The brain is a grayish, highly convoluted organ found within the skull\'s cranial cavity. The brain weighs in at around three pounds on average, making it one of the most massive organs in the human body. Around 100 billion neurons in the gray matter of the brain control almost all of the body’s activities, including the conscious activities of the mind and the subconscious activities that control the organs and lower bodily processes. The interior of the brain contains mostly white matter that connects the processing areas of gray matter to each other and to all of the muscles and sensory receptors in the body.
Yet being an extremely complex organ, the brain can be further divided into many anatomically distinct regions with distinct functions.
- The base of the brain that connects to the spinal cord is the brain stem. Lower brain functions related to breathing, heart rate, and reflexes are controlled by the brain stem.
- The cerebellum is a round, wrinkled mass of neurons posterior to the brain stem that controls coordination and balance.
- Superior to the brain stem is the diencephalon, which controls the endocrine system, relays messages to and from the higher regions of the brain, and regulates feelings of hunger and thirst.
- The largest, most superior, and highest functioning region of the brain is the cerebrum. All of the voluntary functions of the body, along with memory, creativity, and emotions are products of the neurons in the gray matter of the cerebrum. A large crease splits the cerebrum into left and right hemispheres, which monitor and control opposite sides of the body and maintain slightly varied but parallel functions within the brain.
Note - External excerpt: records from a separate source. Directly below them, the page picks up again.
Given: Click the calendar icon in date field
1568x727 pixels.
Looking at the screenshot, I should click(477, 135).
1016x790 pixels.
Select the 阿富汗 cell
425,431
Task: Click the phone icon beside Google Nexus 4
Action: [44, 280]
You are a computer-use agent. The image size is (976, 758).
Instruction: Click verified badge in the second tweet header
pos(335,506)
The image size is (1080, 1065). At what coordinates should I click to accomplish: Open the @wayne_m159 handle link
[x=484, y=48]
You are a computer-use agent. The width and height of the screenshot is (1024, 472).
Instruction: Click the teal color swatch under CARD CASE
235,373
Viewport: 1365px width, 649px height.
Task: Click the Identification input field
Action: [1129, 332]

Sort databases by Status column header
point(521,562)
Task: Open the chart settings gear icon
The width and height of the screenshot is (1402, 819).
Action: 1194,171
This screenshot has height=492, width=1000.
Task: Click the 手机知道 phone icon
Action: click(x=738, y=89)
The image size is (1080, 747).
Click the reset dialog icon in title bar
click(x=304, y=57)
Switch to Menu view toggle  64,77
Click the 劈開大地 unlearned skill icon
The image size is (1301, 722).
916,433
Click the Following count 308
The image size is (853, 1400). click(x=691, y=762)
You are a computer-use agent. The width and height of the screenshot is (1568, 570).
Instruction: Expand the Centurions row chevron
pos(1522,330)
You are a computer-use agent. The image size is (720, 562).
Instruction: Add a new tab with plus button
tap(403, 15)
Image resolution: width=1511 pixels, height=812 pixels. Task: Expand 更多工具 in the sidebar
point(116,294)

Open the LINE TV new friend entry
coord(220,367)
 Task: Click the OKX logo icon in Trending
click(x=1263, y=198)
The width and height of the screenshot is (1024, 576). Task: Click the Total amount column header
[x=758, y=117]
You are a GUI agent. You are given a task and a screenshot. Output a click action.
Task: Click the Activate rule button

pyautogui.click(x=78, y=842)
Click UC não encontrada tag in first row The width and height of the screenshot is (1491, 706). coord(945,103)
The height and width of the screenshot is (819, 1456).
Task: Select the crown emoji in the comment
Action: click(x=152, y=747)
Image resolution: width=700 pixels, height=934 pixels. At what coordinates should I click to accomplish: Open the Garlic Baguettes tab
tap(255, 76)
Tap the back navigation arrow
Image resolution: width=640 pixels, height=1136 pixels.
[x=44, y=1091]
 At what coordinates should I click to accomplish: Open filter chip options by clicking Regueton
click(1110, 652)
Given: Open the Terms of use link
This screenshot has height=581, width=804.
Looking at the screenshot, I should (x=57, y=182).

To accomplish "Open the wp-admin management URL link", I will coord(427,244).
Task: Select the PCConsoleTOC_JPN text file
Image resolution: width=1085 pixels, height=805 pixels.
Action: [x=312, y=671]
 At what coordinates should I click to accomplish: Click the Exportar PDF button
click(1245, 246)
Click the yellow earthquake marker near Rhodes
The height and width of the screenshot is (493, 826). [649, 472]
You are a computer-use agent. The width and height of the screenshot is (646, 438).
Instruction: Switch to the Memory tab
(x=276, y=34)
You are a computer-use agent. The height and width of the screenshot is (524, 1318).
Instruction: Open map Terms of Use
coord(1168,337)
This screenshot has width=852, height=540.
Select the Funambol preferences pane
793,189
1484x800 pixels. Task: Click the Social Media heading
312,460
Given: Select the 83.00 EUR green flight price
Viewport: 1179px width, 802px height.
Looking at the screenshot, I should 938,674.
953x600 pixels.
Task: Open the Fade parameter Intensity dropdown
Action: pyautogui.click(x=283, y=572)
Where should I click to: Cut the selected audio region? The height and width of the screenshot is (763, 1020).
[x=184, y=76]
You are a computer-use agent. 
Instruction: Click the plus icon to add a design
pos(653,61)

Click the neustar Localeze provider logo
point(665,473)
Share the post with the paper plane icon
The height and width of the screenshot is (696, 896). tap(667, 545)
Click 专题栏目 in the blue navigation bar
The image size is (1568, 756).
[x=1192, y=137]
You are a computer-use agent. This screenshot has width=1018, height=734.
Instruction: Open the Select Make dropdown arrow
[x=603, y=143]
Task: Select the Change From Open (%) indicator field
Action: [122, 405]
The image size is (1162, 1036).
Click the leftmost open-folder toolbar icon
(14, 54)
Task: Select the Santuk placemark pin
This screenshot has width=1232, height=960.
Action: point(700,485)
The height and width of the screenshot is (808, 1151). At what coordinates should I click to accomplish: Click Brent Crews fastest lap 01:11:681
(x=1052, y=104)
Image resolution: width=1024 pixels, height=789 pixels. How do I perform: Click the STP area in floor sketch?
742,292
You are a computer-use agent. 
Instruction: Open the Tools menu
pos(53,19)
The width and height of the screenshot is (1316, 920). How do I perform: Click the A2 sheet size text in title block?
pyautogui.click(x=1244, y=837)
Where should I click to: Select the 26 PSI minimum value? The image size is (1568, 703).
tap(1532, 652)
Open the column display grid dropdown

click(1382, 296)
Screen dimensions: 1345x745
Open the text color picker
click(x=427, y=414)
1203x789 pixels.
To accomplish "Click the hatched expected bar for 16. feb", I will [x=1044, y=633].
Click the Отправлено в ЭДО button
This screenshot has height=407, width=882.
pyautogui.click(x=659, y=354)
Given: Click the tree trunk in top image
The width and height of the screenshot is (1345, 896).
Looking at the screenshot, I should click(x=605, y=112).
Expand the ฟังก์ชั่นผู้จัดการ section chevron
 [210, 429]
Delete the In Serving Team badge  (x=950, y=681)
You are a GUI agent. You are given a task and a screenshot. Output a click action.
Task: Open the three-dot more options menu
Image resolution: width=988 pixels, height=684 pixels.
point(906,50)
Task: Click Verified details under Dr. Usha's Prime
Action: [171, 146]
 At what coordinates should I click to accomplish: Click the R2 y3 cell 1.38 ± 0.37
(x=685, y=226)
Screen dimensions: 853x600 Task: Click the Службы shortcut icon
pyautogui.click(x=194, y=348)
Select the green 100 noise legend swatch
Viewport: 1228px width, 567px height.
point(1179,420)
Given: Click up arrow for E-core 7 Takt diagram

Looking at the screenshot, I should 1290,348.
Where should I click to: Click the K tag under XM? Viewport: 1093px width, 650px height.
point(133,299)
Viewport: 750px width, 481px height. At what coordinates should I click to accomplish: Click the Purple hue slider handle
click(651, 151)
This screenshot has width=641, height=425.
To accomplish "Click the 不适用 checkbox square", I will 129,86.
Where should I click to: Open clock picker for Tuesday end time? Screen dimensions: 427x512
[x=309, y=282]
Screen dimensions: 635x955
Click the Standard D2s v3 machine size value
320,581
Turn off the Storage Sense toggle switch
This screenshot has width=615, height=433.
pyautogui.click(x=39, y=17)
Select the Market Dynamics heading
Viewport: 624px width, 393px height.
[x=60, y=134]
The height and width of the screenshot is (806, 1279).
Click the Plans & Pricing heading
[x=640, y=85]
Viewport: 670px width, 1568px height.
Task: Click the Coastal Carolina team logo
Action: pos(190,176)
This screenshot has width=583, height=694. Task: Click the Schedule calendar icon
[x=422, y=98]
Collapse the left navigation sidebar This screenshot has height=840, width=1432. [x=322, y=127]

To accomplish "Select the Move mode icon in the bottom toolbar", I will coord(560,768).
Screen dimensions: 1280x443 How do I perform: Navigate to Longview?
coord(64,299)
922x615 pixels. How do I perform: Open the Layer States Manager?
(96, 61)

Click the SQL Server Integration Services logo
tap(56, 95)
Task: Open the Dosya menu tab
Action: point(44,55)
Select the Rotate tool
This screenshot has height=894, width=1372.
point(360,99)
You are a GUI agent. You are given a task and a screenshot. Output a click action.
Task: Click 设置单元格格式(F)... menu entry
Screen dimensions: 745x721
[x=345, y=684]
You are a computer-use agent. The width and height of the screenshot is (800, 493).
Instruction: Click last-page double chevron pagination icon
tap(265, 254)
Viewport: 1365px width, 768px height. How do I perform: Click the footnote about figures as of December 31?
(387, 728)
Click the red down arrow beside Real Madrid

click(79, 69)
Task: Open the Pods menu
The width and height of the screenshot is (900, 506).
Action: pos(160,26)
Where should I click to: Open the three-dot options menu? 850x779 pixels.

Extending from many different regions on the inferior side of the brain, twelve pairs of cranial nerves provide direct connections between the brain and important structures of the head, neck, and trunk. The sensory organs of the head use the cranial nerves for signal transmission, including smell (olfactory nerve), vision (optic, oculomotor, abducens, and trochlear nerves), taste (facial and glossopharyngeal nerves) and hearing (vestibulocochlear nerve). The muscles of the head and neck are also controlled by various cranial nerves including the facial nerve (facial expression) and accessory nerve (head and neck movements). Wandering through the neck and torso, the vagus nerve communicates vital information from the brain to the heart and intestines.
The spinal cord is a thick nerve trunk that forms the brain’s most important connection to the body and carries all signals to and from the brain that are not provided by the cranial nerves. The spinal nerve extends from the inferior end of the brain stem and passes through the foramen magnum of the skull into the neck. In the neck, the spinal cord passes through the vertebral foramen of the cervical vertebrae, which surround and protect its delicate nervous tissue. Eight spinal nerves branch off from the spinal cord in the neck to form a network of nerves called the cervical plexus. The cervical plexus forms many connections between the brain and the skin and muscles of the head and neck, similar to the cranial nerves. A vital connection from the cervical plexus to the diaphragm is formed by the phrenic nerve, allowing the brain to control breathing.
Damage to any part of the spinal cord may cause a loss of sensation and/or motor function below the injury; however, such injuries are most dangerous within the neck as they are likely to affect a greater area of the body and are more likely to result in death. The fatal result of damage to the pathway between the brain and the diaphragm is respiratory arrest, a condition where the diaphragm stops moving, thereby failing to move fresh air into the lungs.